Wild salmon vegetable bowl

Ingredients for 2 servings:

  • 10 oz (approximately 280g) of poached or canned wild salmon
  • One large courgette
  • Two carrots
  • Two cooked and diced beetroots
  • Two tablespoons of balsamic vinegar
  • A dash of chopped dill
  • Two tablespoons of rinsed in vinegar capers

Instructions:

  1. Julienne the courgette and carrots, and put on a plate.
  2. In a small bowl mix the beetroots, balsamic vinegar, and chopped dill, and put on top of the vegetables.
  3. Spread the chunks of the salmon over the salad and sprinkle with capers.

Chilli ginger lamb chops

Ingredients for 2 servings:

  • Four lamb chops
  • Half of a tablespoon of grated ginger
  • Half of a tablespoon of lemon juice
  • Half of a tablespoon of olive oil
  • Half of a teaspoon of chili powder (if you don’t like spicy food, you can add less powder)
  • Half of a teaspoon of cumin

Instructions:

  1. Thoroughly mix the ginger, lemon juice, olive oil, chili powder, and cumin in a small bowl.
  2. Spread the mixture all over the lamb chops and leave to marinate overnight or for a couple of hours.
  3. Barbecue the chops over the coals for 3 minutes on each side, until medium done.
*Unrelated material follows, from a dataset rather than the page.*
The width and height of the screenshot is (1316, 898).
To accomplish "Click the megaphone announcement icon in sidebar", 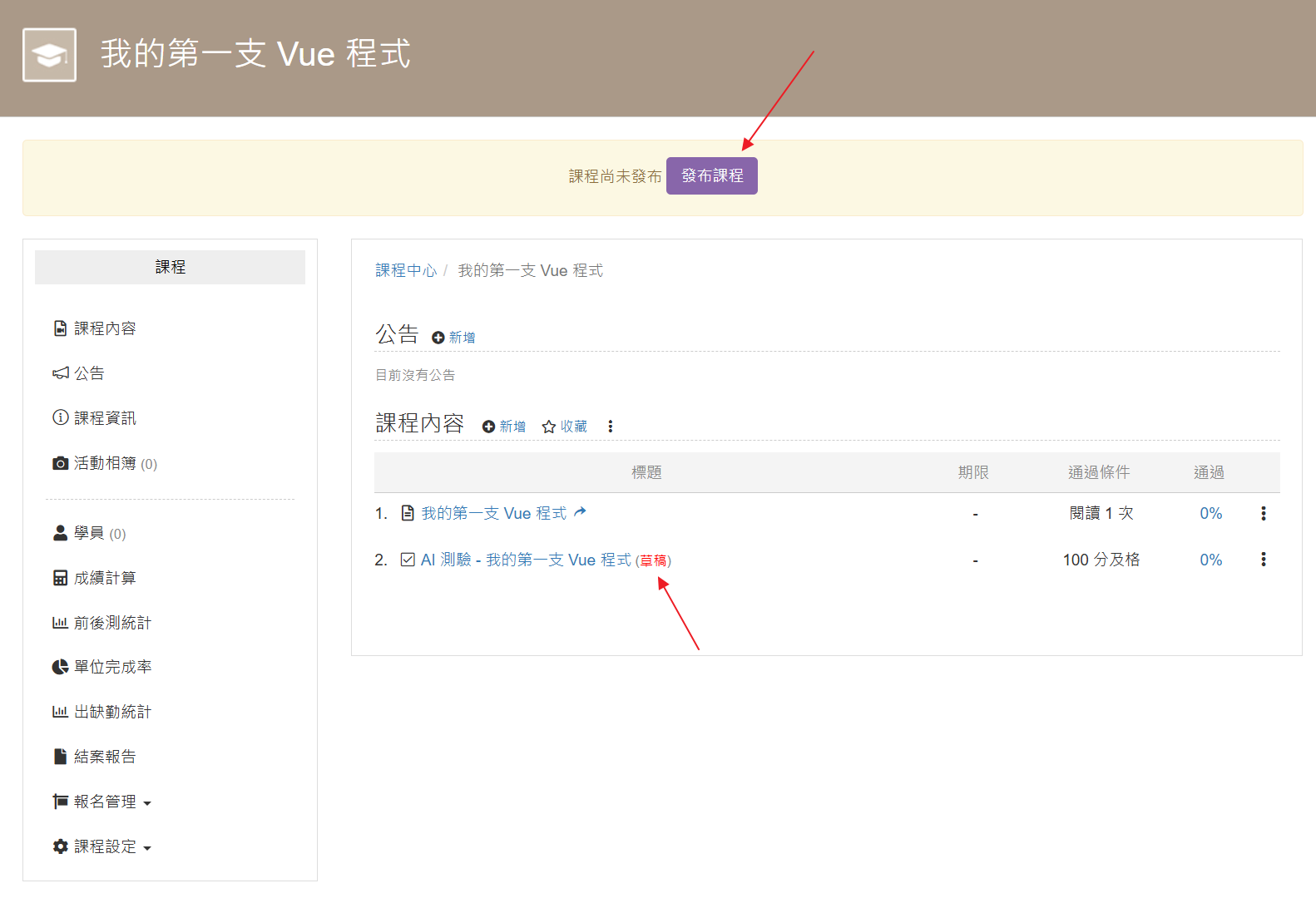I will tap(61, 373).
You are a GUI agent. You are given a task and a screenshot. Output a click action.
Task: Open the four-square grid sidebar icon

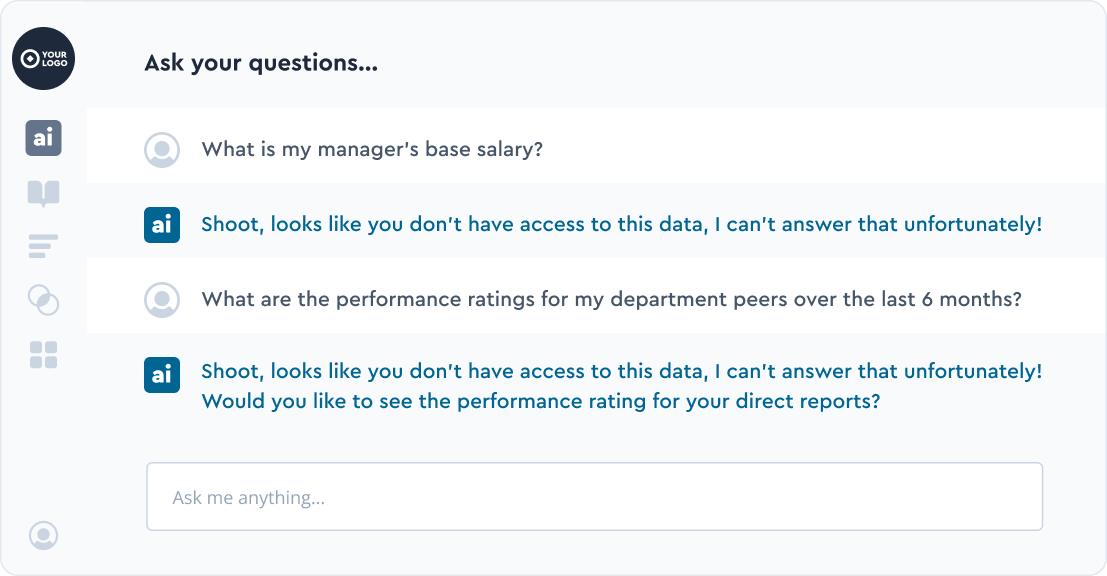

Effects of the vertical diet

The vertical diet decreases the amount of processed foods and carbs that have a negative effect on your digestion and substitutes them with those that boost the processes of your gut. It increases energy and reduces the feeling of hunger in order to decrease the percentage of body fat mass while adding to the process of muscle growth. However, the repetitiveness and lack of variability may lead to a nutrient deficiency in the long run, if only you don't calculate in advance all the necessary nutrients which you should add to your meal plan in a form of allowed foods.

Conclusion

The vertical diet was created on the expectation of regular workout and optimal sleep. In order to reach a desired result, you need to incorporate all three of those factors into your daily life. As this dietary plan aims mainly on muscle growth, it may not be the best variant for weight loss. The planning and preparation of meals may take some time, as in order to keep it well-balanced you need to calculate which foods that act as your nutrient supplements you should include in each meal. Keep in mind, that following any nutritional plan requires a consultation with your doctor. For more information about diet plans, take a look at this post from Proper Good titled "What is Lazy Keto".

DISCLAIMER: This article is intended for general informational purposes only and does not address individual circumstances. It is not a substitute for professional advice or help and should not be relied on to make decisions of any kind. Any action you take upon the information presented in this article is strictly at your own risk and responsibility!